Von Reymer Klüver, Seoul

Die Distanz zwischen dem koreanischen Grenznest Hyesan und der Millionenmetropole Seoul beträgt knapp 440 Kilometer - Luftlinie. Park Kun Ha hat für die Strecke fünf Jahre gebraucht. Denn sein Weg war, um es lapidar auszudrücken, ein bisschen länger und gewundener als die gerade Linie zwischen den beiden Orten. Er führte ihn durch den Dschungel chinesischer Großstädte und in die Regenwälder Südostasiens, er brachte ihn in Nachtasyle, Arbeitslager und ins Gefängnis. Eine moderne Odyssee. Sie machte ihn zum Opfer von Kriminellen und ließ ihn selbst zum Dieb werden. Er schlug sich als Lumpensammler und Bettler durch, als Erntehelfer und Ziegelschlepper. Am Ende aber gelangte er an den Ort seiner Sehnsucht. Nur um zu merken, dass er dort nicht wirklich willkommen ist.
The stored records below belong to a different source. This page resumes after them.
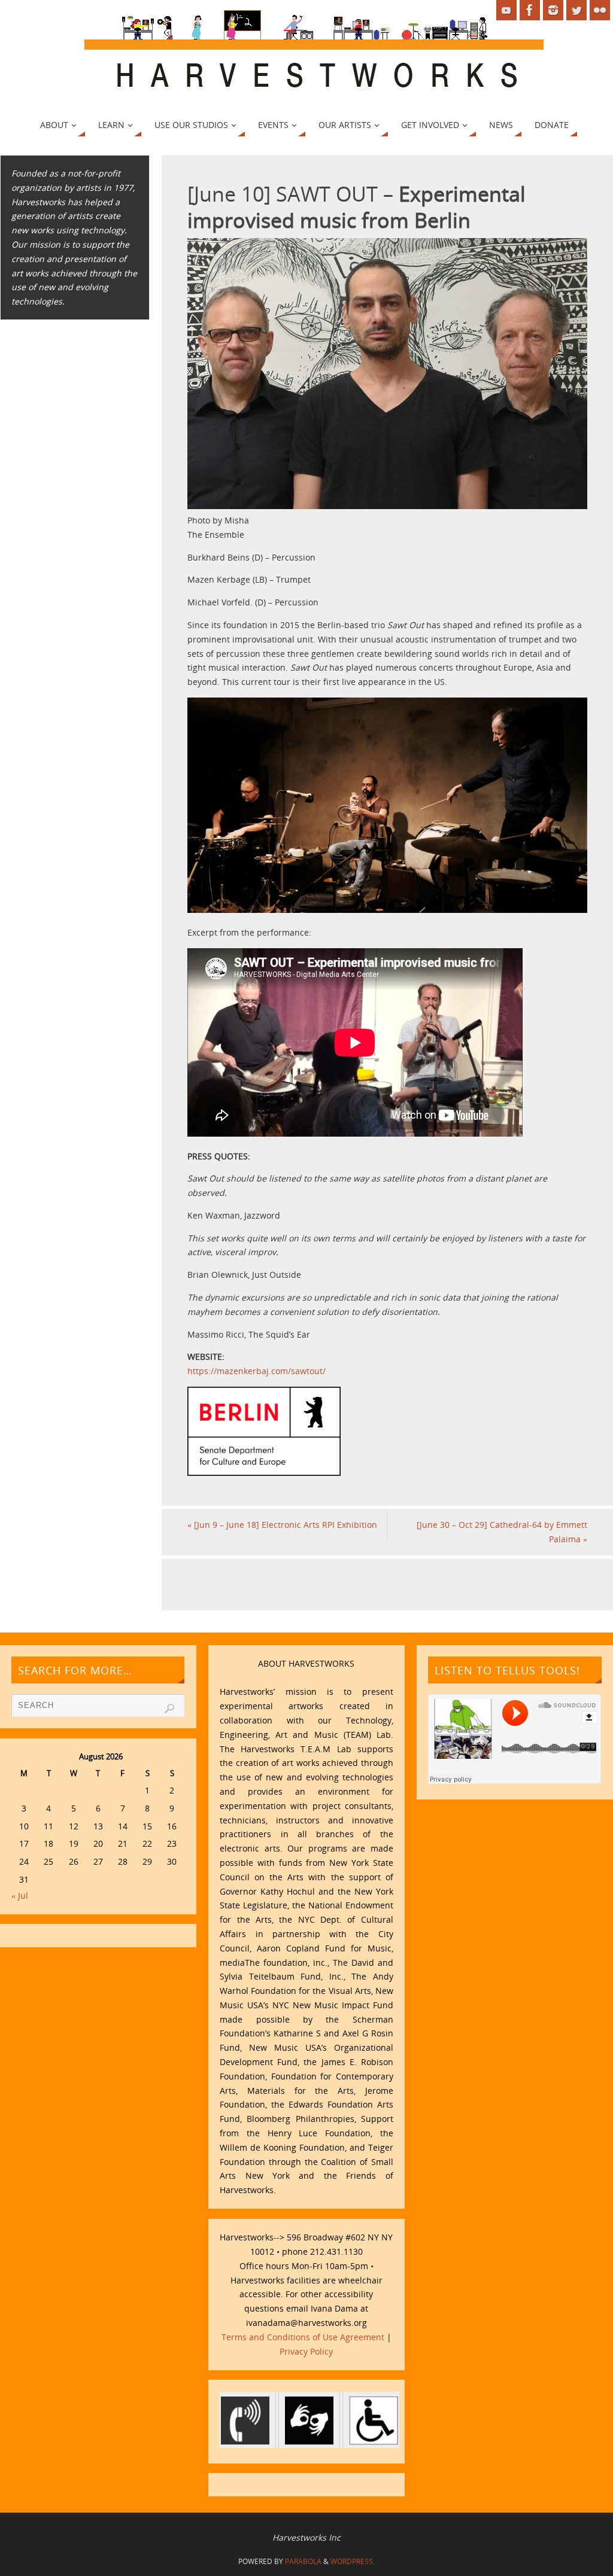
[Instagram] (553, 10)
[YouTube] (506, 10)
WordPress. (352, 2561)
Park Kun Ha stammt aus Nordkorea. Inzwischen lebt er in der Hauptstadt der Südhälfte des geteilten Landes, in Seoul. Einer von mittlerweile 25.000 Flüchtlingen ist er, die unter Lebensgefahr dem von der Außenwelt abgeriegelten kommunistischen Reich im Norden Koreas entkommen sind und eine Zukunft im Süden gesucht haben.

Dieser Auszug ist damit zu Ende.